EXERCISE GOAL: Quote verbatim the lines of the records below, starting with the line that contains "The width and height of the screenshot is (584, 329)." and continuing through the end of the records, with both ends included.

Dataset excerpt:
## start

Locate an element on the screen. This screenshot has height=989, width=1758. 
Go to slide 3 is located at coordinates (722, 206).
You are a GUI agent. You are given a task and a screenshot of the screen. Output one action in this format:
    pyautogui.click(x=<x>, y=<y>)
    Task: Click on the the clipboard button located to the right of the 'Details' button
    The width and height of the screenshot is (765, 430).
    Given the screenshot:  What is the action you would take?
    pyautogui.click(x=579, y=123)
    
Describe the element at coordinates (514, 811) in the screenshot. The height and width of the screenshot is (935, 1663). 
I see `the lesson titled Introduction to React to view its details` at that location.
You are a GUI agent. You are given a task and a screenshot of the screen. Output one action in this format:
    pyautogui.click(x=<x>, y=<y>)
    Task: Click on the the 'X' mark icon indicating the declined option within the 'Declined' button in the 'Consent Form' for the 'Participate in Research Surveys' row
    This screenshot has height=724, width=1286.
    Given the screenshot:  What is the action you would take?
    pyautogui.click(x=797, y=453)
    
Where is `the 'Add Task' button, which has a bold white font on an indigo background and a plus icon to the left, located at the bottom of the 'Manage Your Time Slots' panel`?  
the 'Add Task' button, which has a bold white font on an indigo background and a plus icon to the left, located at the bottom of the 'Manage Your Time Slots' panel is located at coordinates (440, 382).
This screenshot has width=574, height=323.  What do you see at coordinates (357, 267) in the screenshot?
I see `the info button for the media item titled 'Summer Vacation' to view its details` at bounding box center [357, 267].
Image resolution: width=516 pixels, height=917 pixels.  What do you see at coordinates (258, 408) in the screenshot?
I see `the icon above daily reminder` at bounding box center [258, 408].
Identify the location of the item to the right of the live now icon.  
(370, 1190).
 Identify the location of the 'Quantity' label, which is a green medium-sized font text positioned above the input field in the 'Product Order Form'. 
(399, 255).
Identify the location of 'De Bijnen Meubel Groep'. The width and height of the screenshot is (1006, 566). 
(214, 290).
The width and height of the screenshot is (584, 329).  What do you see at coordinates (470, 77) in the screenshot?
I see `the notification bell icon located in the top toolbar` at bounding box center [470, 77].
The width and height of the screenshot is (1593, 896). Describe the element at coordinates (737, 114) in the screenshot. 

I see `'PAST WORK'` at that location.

## end

WORKED ANSWER:
The width and height of the screenshot is (584, 329).  What do you see at coordinates (470, 77) in the screenshot?
I see `the notification bell icon located in the top toolbar` at bounding box center [470, 77].
The width and height of the screenshot is (1593, 896). Describe the element at coordinates (737, 114) in the screenshot. 

I see `'PAST WORK'` at that location.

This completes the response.